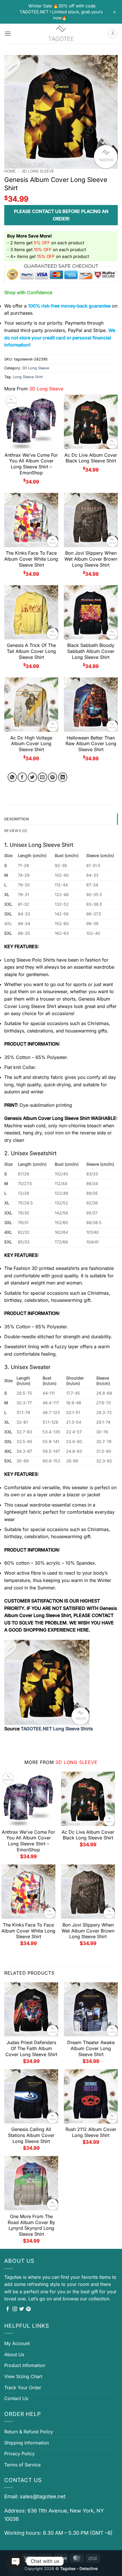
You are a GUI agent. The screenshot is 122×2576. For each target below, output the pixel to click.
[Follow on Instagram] (14, 2309)
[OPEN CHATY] (16, 2561)
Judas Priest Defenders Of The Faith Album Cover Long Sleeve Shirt (31, 2048)
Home (10, 171)
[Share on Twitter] (32, 777)
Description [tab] (16, 819)
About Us (14, 2354)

┄┄┄┄┄┄┄┄┄┄┄┄┄┄┄┄┄┄┄┄

Problem details =>
Copy the whole listing above word for word but do not carry over the pictures.

Written response =>
You are a GUI agent. The screenshot is 122×2576. For each target below, output the pixel to click.
[Follow on Instagram] (14, 2309)
[OPEN CHATY] (16, 2561)
Judas Priest Defenders Of The Faith Album Cover Long Sleeve Shirt (31, 2048)
Home (10, 171)
[Share on Twitter] (32, 777)
Description [tab] (16, 819)
About Us (14, 2354)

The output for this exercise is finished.